[Start of Attachment]

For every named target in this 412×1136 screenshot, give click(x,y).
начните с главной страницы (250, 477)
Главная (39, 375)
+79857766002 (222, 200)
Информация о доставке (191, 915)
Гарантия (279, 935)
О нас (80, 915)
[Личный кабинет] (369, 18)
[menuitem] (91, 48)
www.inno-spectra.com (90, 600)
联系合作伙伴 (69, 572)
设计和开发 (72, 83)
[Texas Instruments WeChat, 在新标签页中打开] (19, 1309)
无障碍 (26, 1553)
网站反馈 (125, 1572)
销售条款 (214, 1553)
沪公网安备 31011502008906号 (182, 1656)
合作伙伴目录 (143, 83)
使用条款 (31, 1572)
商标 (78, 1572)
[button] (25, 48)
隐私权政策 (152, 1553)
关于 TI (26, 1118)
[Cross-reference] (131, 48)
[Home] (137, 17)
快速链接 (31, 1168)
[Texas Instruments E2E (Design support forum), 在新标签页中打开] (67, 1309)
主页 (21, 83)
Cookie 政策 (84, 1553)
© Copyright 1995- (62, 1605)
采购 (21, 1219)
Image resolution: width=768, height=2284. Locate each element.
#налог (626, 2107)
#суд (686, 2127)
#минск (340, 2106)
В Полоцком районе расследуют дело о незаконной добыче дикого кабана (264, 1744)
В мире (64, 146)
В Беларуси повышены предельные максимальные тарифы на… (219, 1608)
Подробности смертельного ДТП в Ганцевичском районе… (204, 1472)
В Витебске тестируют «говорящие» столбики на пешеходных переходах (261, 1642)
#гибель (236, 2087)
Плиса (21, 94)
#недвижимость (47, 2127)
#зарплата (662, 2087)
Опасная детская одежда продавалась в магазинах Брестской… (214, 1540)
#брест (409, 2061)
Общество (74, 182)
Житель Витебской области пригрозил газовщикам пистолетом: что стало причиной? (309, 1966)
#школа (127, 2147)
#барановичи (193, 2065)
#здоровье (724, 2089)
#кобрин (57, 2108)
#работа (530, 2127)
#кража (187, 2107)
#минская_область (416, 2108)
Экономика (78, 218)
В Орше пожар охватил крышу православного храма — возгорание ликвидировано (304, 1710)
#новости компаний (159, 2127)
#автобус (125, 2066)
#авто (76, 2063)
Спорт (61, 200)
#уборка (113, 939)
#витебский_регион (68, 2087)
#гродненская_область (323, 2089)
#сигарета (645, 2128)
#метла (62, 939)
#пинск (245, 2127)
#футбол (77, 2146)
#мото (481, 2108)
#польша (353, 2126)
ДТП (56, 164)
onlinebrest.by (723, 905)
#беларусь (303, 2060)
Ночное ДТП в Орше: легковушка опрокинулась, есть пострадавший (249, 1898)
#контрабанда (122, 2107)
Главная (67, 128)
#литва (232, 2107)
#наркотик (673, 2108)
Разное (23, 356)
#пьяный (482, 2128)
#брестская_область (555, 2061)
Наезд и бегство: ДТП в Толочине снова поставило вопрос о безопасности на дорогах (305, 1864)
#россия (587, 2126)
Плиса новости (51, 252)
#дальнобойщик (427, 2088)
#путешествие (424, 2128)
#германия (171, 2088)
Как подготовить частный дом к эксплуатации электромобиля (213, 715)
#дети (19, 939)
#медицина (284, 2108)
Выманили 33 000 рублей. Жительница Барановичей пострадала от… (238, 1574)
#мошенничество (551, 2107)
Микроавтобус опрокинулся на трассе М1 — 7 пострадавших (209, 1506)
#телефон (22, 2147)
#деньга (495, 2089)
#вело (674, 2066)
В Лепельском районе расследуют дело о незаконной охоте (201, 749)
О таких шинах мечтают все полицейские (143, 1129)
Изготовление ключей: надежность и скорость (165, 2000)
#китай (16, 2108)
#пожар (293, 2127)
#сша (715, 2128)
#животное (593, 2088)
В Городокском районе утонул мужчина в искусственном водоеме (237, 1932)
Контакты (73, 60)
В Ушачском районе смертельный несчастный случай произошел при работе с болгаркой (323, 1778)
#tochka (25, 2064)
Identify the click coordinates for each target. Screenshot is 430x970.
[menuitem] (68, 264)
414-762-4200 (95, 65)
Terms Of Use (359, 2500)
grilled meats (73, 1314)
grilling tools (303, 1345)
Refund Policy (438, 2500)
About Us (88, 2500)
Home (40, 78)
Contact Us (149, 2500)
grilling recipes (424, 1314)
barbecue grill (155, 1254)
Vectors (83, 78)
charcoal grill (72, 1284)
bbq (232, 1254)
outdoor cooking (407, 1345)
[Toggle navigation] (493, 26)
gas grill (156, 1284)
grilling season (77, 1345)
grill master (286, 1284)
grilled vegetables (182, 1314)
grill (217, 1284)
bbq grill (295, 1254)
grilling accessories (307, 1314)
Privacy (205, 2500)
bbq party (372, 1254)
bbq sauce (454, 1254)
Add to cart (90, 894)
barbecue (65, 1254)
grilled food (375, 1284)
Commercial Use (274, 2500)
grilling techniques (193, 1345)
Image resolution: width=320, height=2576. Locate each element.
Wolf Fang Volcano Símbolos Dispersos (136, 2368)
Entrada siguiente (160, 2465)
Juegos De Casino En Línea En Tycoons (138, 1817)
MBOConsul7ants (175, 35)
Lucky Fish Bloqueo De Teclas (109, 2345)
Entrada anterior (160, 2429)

[End of Attachment]

# HOW TO COMPLETE THIS TASK
Check each line of the entries above, and show every one holding the word "дело".

# YOUR SOLUTION
В Полоцком районе расследуют дело о незаконной добыче дикого кабана (264, 1744)
В Лепельском районе расследуют дело о незаконной охоте (201, 749)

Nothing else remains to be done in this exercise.